* Work request *
Please quote the rows from the line with "Identify the location" to the line with "data-point-2007 is located", word for word.

* Supplied data *
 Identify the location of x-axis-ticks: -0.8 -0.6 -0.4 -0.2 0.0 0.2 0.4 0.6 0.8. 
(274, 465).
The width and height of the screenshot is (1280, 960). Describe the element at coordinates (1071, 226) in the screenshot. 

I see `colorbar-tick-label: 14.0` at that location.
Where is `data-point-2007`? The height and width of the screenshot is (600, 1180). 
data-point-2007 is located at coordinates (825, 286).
...
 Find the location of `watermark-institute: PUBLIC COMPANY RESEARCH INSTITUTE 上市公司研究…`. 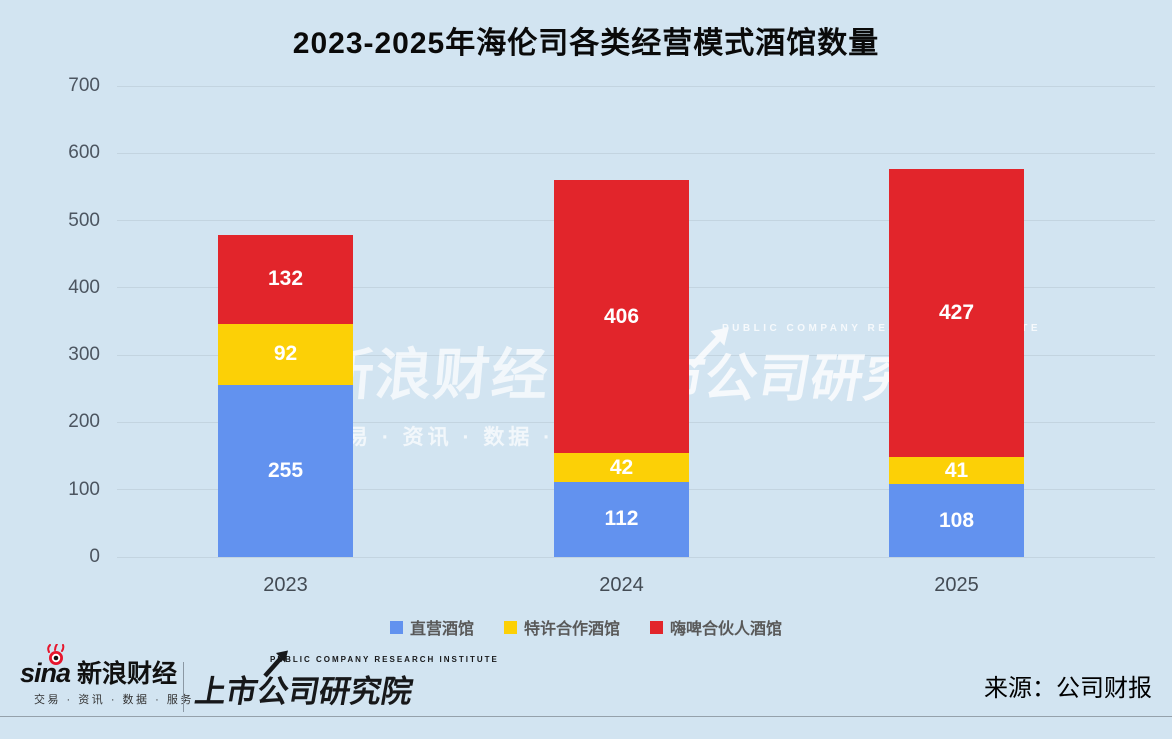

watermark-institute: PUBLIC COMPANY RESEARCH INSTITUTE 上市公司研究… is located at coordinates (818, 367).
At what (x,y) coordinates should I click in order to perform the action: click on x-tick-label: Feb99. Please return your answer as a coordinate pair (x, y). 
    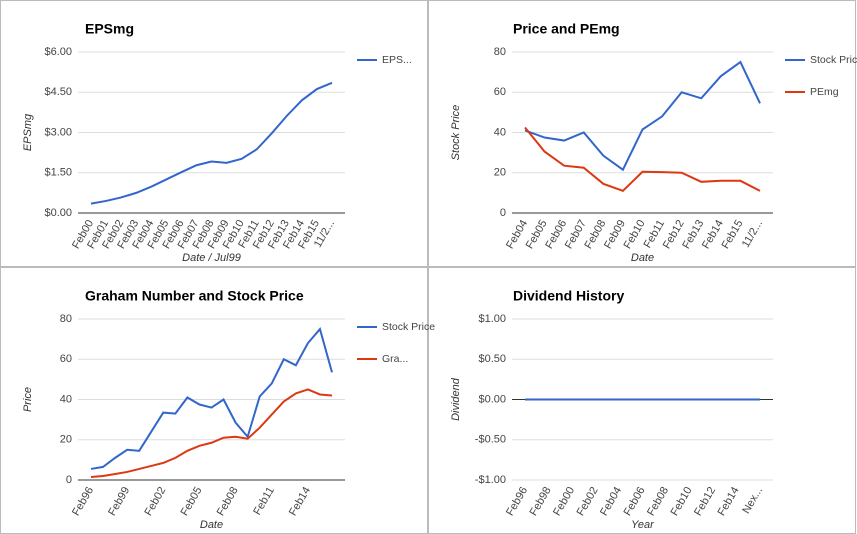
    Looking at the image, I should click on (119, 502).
--
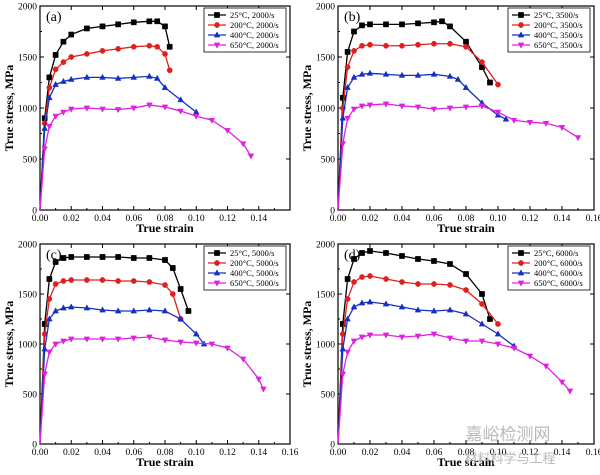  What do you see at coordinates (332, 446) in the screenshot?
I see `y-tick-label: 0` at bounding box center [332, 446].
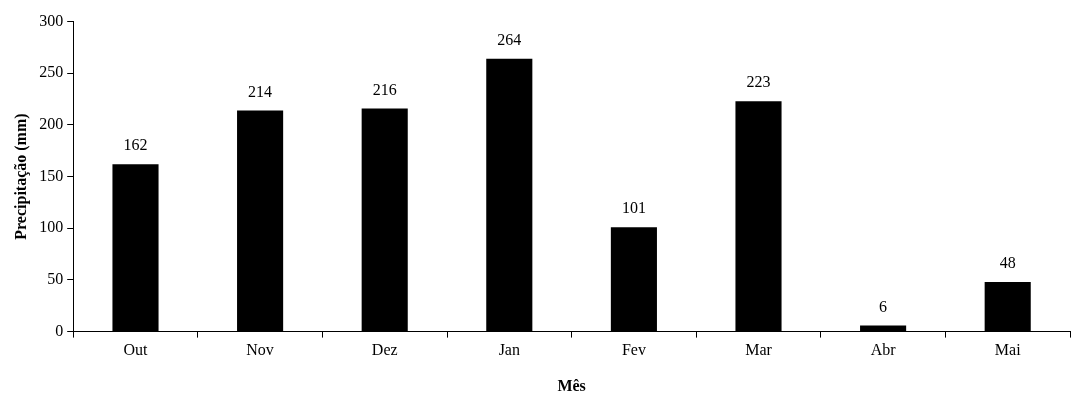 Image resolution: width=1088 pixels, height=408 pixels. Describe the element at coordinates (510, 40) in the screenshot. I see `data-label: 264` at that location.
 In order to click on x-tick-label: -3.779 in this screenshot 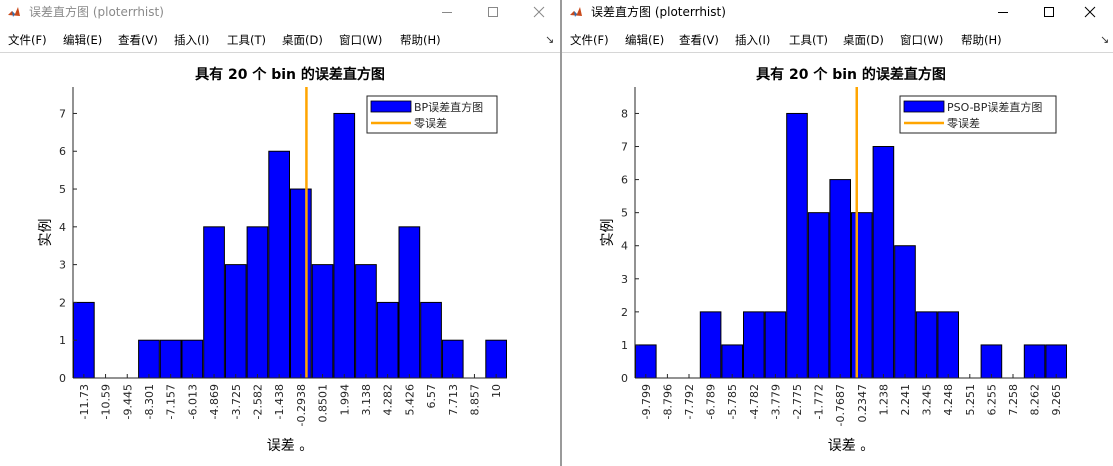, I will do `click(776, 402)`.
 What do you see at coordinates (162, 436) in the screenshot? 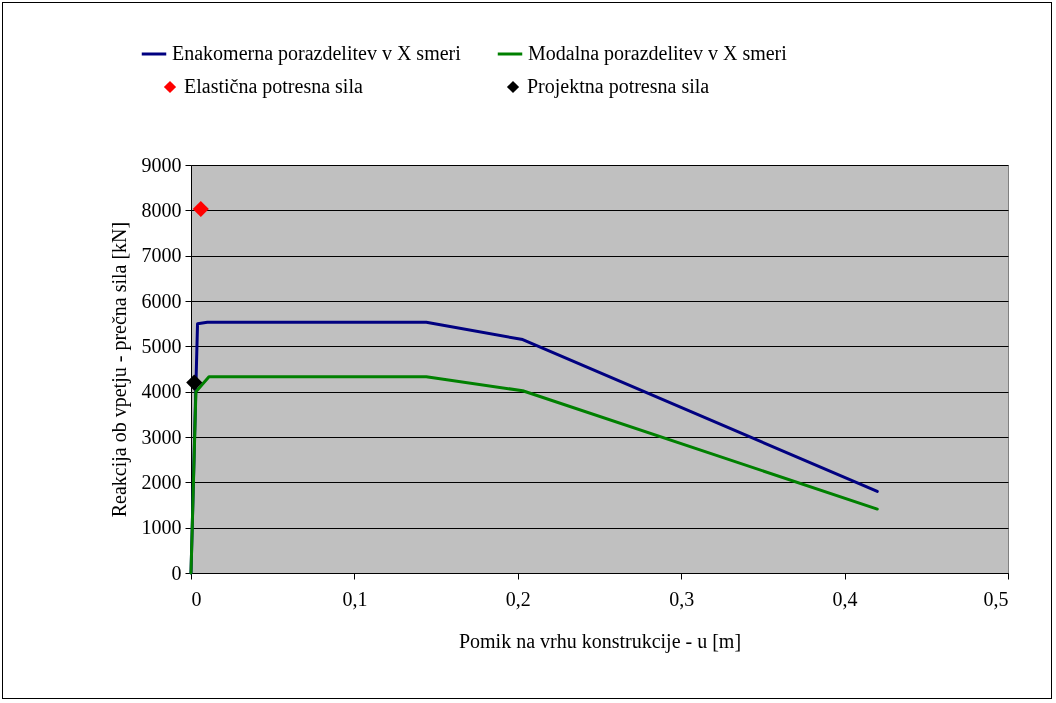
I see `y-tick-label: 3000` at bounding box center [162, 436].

* Written answer *
 Identify the location of x-axis-ticks: -0.8 -0.6 -0.4 -0.2 0.0 0.2 0.4 0.6 0.8. 
(274, 465).
The width and height of the screenshot is (1280, 960). Describe the element at coordinates (1071, 226) in the screenshot. 

I see `colorbar-tick-label: 14.0` at that location.
Where is `data-point-2007`? The height and width of the screenshot is (600, 1180). 
data-point-2007 is located at coordinates (825, 286).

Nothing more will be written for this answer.